▶ **PROBLEM**:
Only some lines are wanted: please transcribe exactly those from the one containing "How do I perform: Click" through the end of the data, pictures excluded.

▶ **GIVEN ENTRIES**:
────────────────
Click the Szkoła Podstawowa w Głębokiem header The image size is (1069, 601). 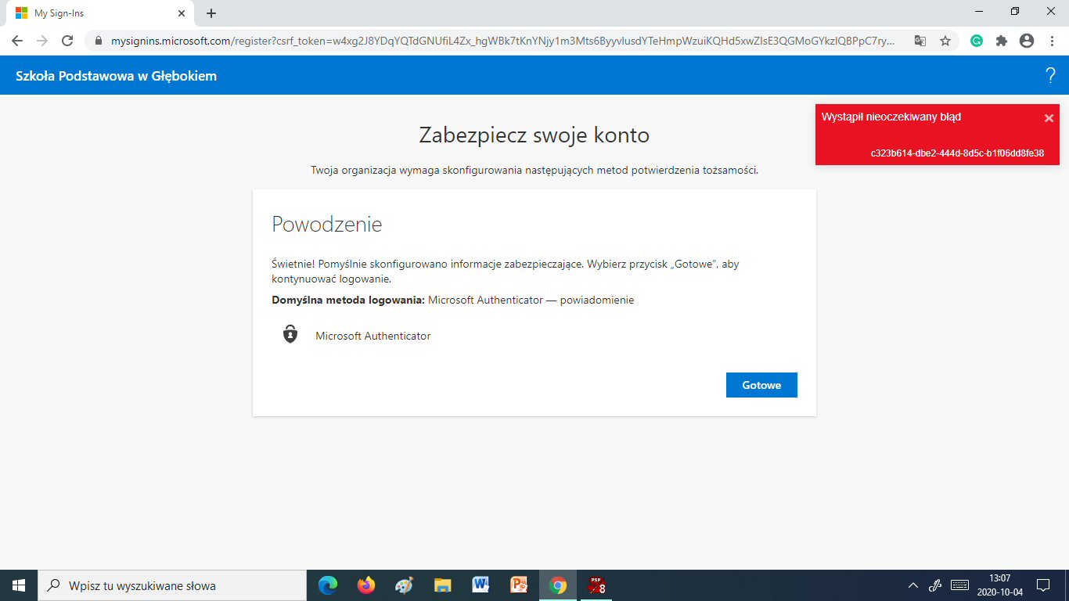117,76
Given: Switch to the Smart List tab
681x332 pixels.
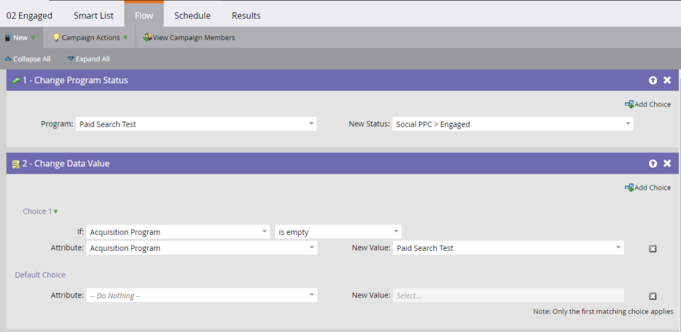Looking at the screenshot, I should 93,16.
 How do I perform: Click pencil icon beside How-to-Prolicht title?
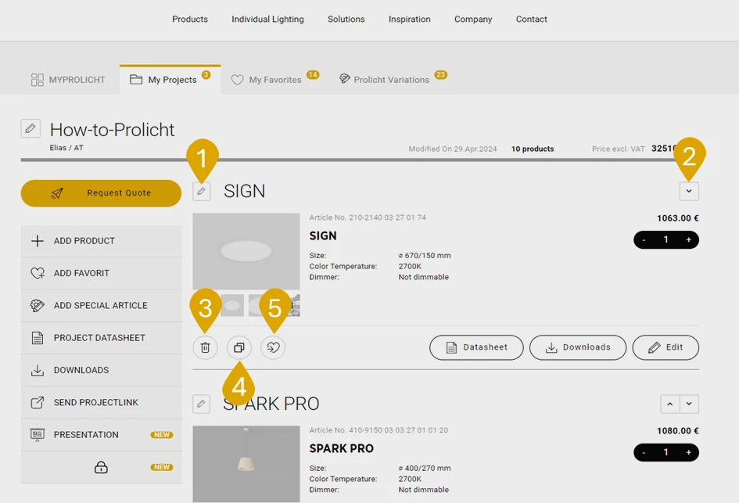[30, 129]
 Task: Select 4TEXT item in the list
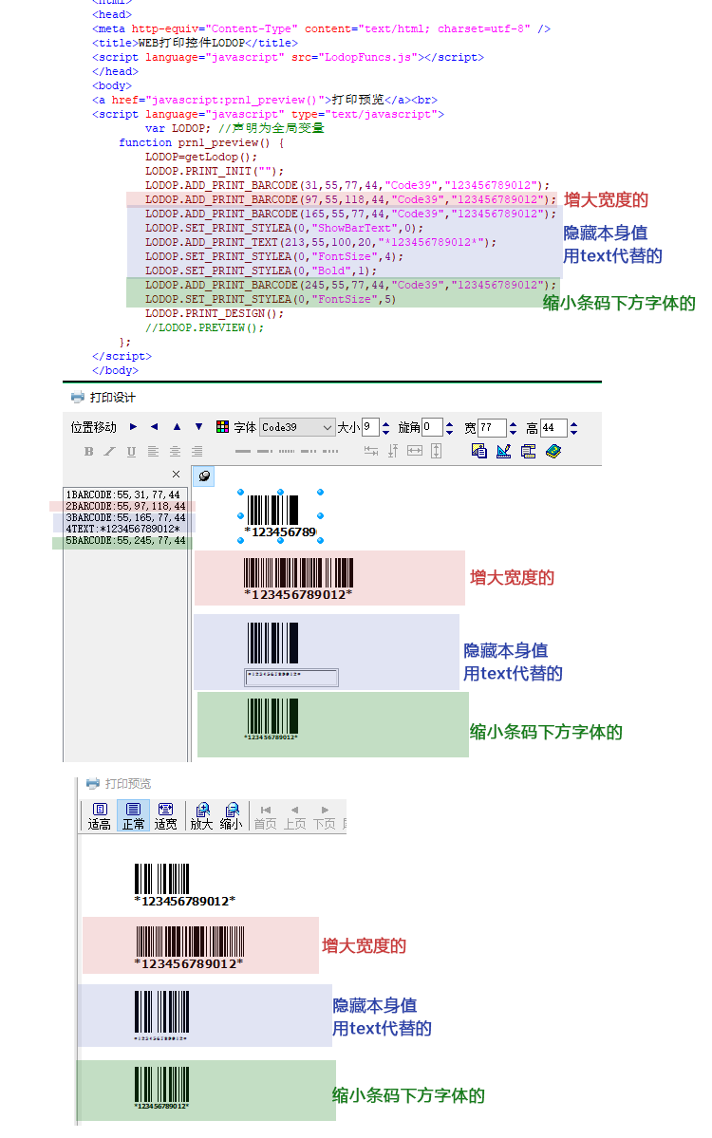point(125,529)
────────────────
▶ **SOLUTION TO THIS PROBLEM**:
 How do I perform: Click pencil icon beside How-to-Prolicht title?
[30, 129]
 Task: Select 4TEXT item in the list
point(125,529)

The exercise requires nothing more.